王舟 それはめちゃめちゃあります。だから、「これから聴いてくれる人が増えたらいいな」という感じはあります。今はもう「次のやつどうしようかな」って考えたりしてるから、前のやつを振り返ってもわりと忘れてるという感じはあります。答えてるうちに「そういえばそうだった」って思い出す感じはあるんですけど。本当は丁寧に解説ができるんだったらやりたいんですが、次のことを考えてるほうが自然だし、そこも人に伝えるということの難しさっていうか。

 

──時間の制約とか?

 

王舟 それもあります。さっきも言ったように言葉を要約できないから。読んだ人が「こういうアルバムなんだな」って思うようなことがあんまり言えないんですよ。それこそ自分のなかでまとめてるわけじゃないから。作ってくうちに自分も変わってく感じでやってるから、なおさら終わったあとからは説明はしづらい。

 

──たとえば、絵を描く人は、描いている状態について語りたいし、だから絵を描くわけで、描いてしまった作品について語ることはない。そういうのに似てますね。

 

王舟 本当、それですね。絵は結果みたいな感じなんで。なんなら「描いた絵」より「描かれてるときの映像」を見たい。そこがいちばんおもしろい気がするんですけど。

 

──そういう意味でも、王舟くんは常に作っていきたいひとなんでしょうね。

 

王舟 でも、それでいえば音楽は鑑賞してるときに時間が流れてく仕様だから、絵よりはわかりやすい気もするかもしれない。あ、でも油絵もカサブタとかあるから、細かく見ていくとそういう作者の痕跡は残っているかもしれない。

== 記録情報 ==
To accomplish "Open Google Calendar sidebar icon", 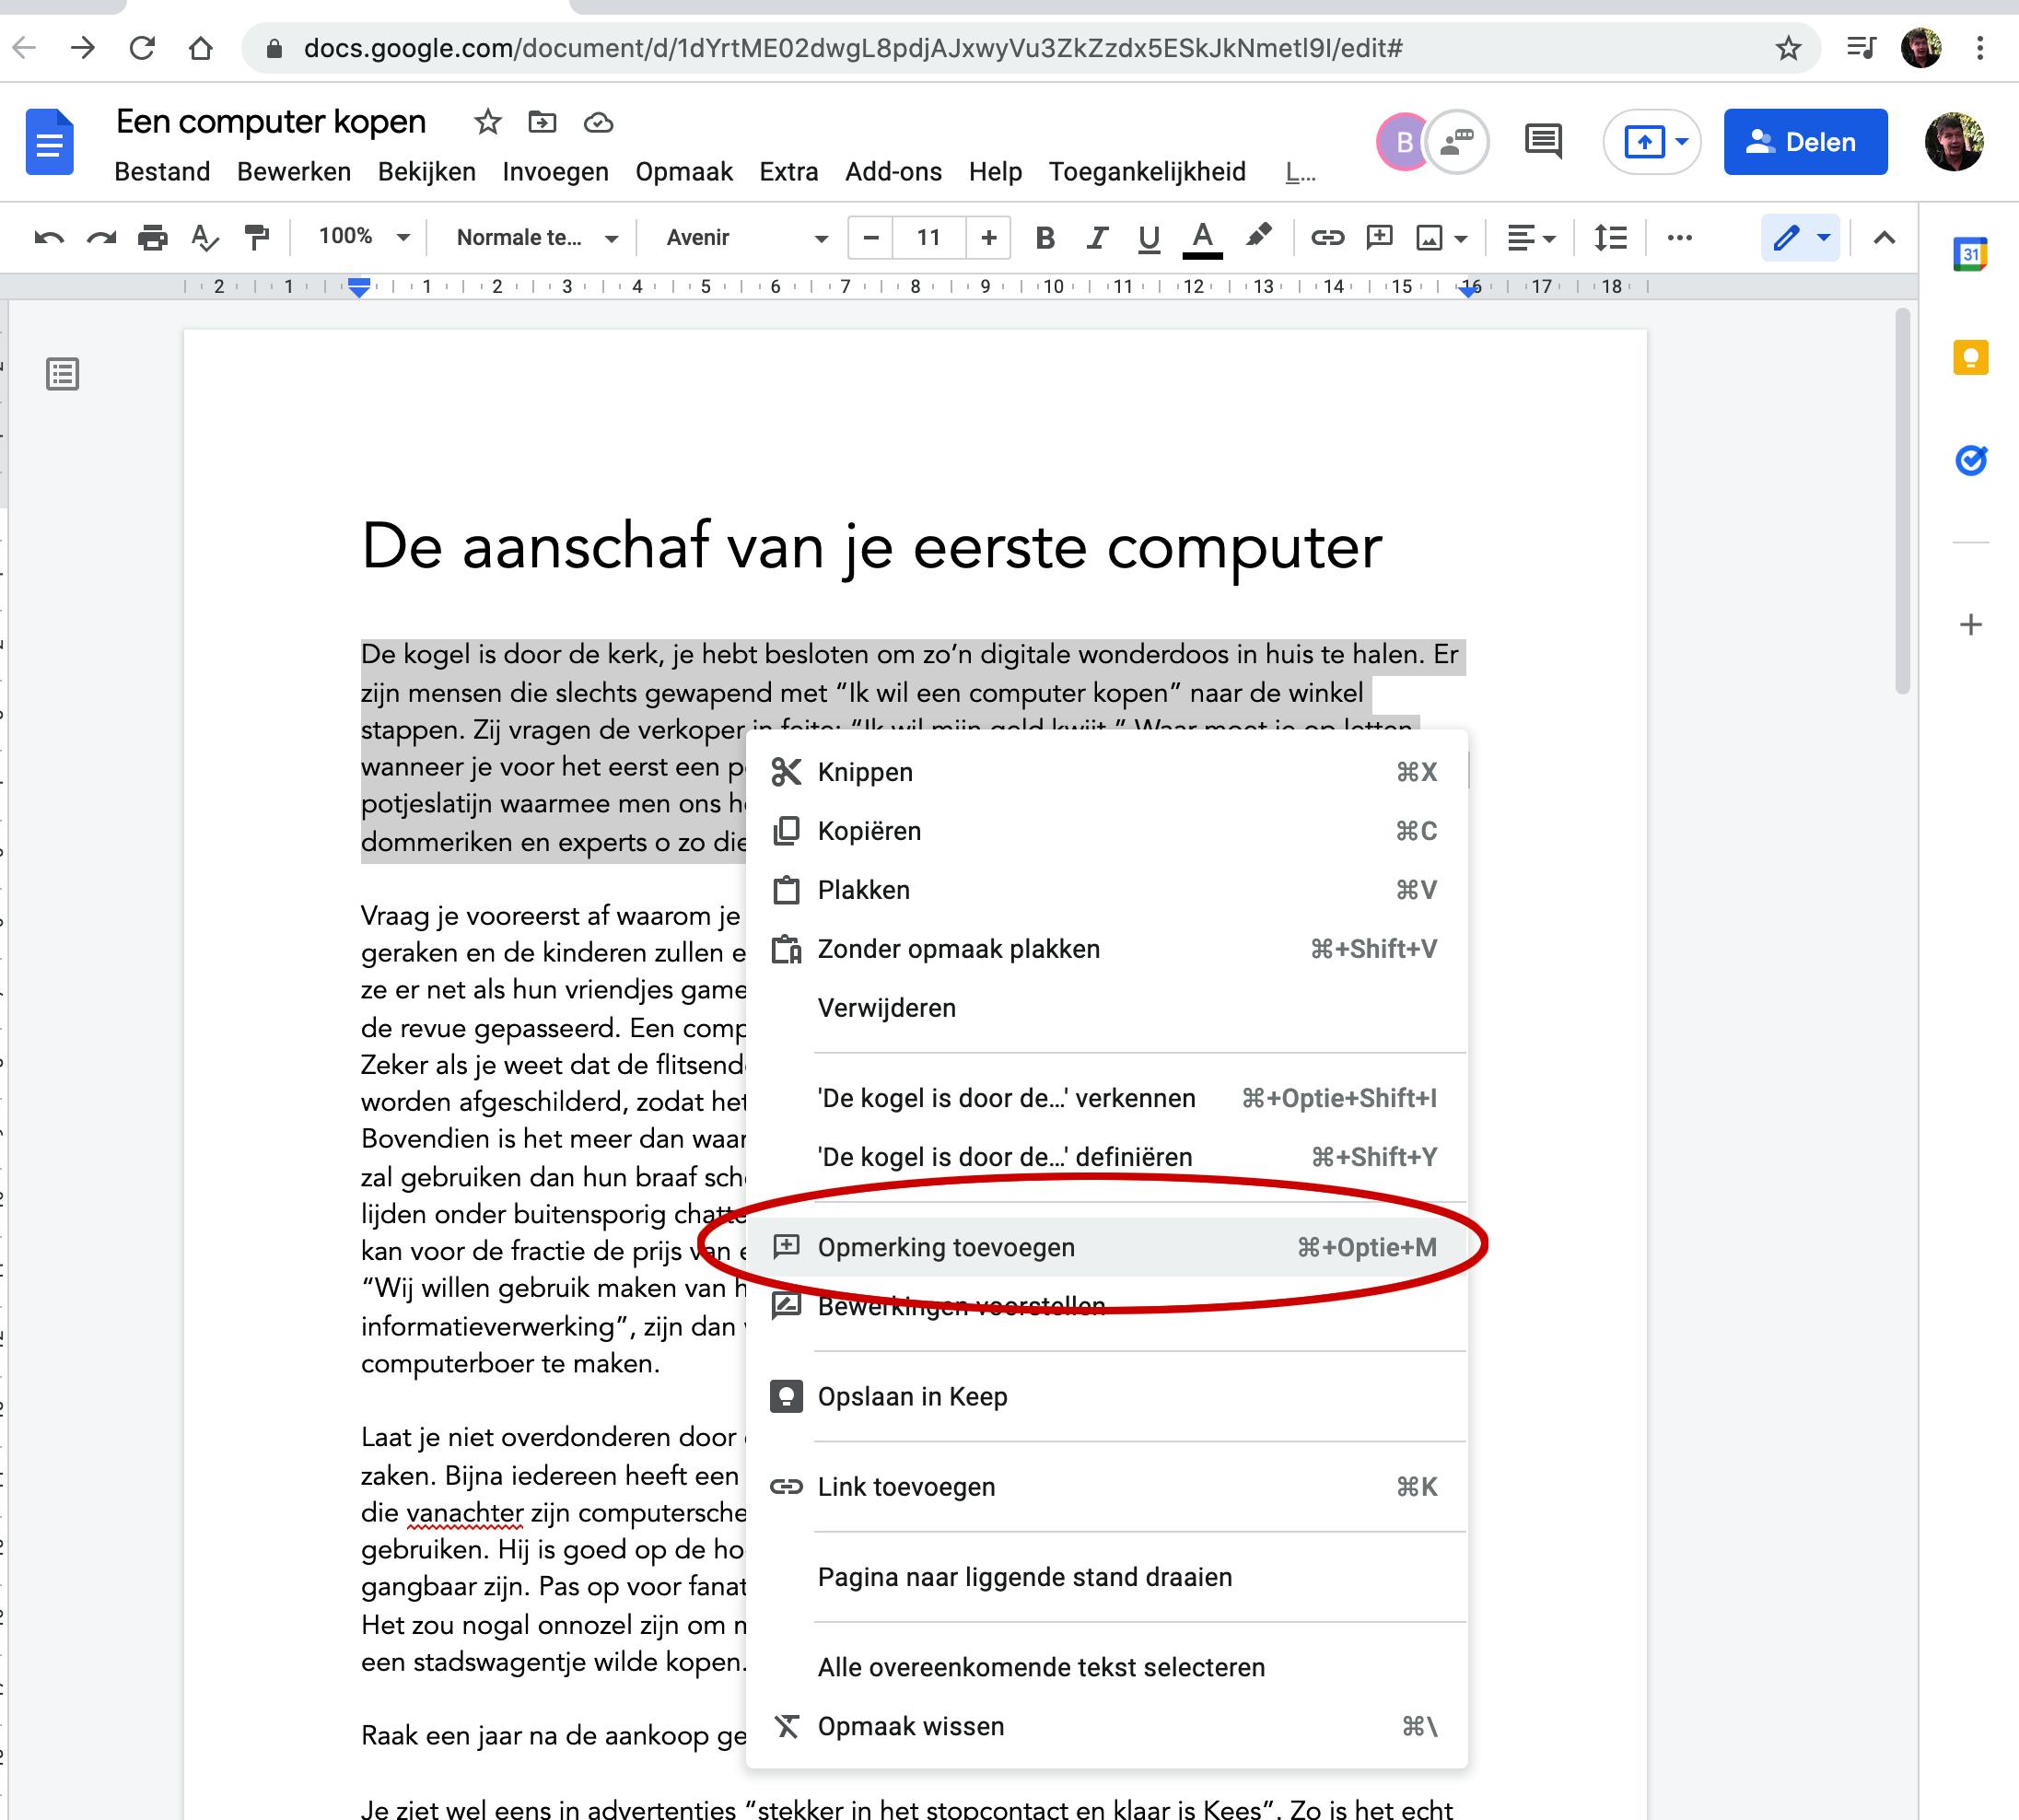I will pyautogui.click(x=1970, y=254).
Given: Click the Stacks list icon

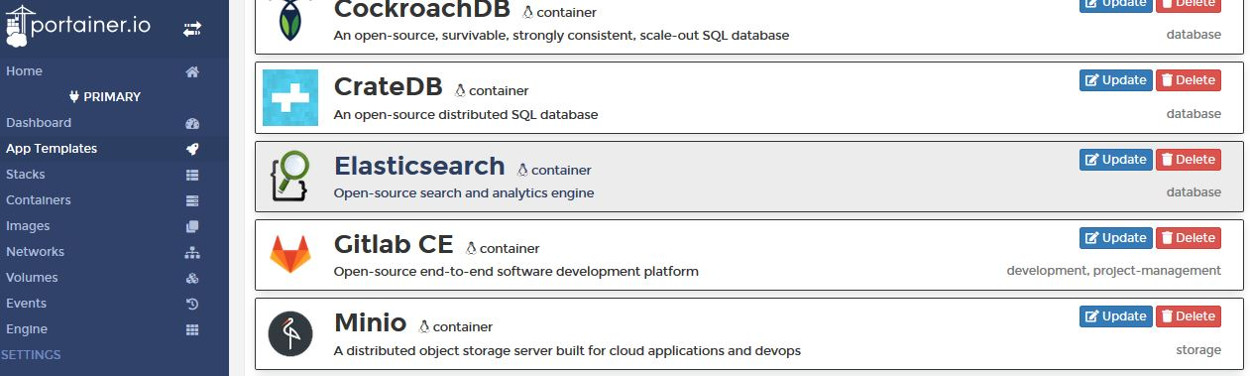Looking at the screenshot, I should pos(192,175).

== 作業内容 ==
王舟へのインタビューの抜粋を、最初から最後まで一字一句変えずに書き写してください。 これらの資料は別の出典から取られたものです。

== 回答 ==
王舟 それはめちゃめちゃあります。だから、「これから聴いてくれる人が増えたらいいな」という感じはあります。今はもう「次のやつどうしようかな」って考えたりしてるから、前のやつを振り返ってもわりと忘れてるという感じはあります。答えてるうちに「そういえばそうだった」って思い出す感じはあるんですけど。本当は丁寧に解説ができるんだったらやりたいんですが、次のことを考えてるほうが自然だし、そこも人に伝えるということの難しさっていうか。

 

──時間の制約とか?

 

王舟 それもあります。さっきも言ったように言葉を要約できないから。読んだ人が「こういうアルバムなんだな」って思うようなことがあんまり言えないんですよ。それこそ自分のなかでまとめてるわけじゃないから。作ってくうちに自分も変わってく感じでやってるから、なおさら終わったあとからは説明はしづらい。

 

──たとえば、絵を描く人は、描いている状態について語りたいし、だから絵を描くわけで、描いてしまった作品について語ることはない。そういうのに似てますね。

 

王舟 本当、それですね。絵は結果みたいな感じなんで。なんなら「描いた絵」より「描かれてるときの映像」を見たい。そこがいちばんおもしろい気がするんですけど。

 

──そういう意味でも、王舟くんは常に作っていきたいひとなんでしょうね。

 

王舟 でも、それでいえば音楽は鑑賞してるときに時間が流れてく仕様だから、絵よりはわかりやすい気もするかもしれない。あ、でも油絵もカサブタとかあるから、細かく見ていくとそういう作者の痕跡は残っているかもしれない。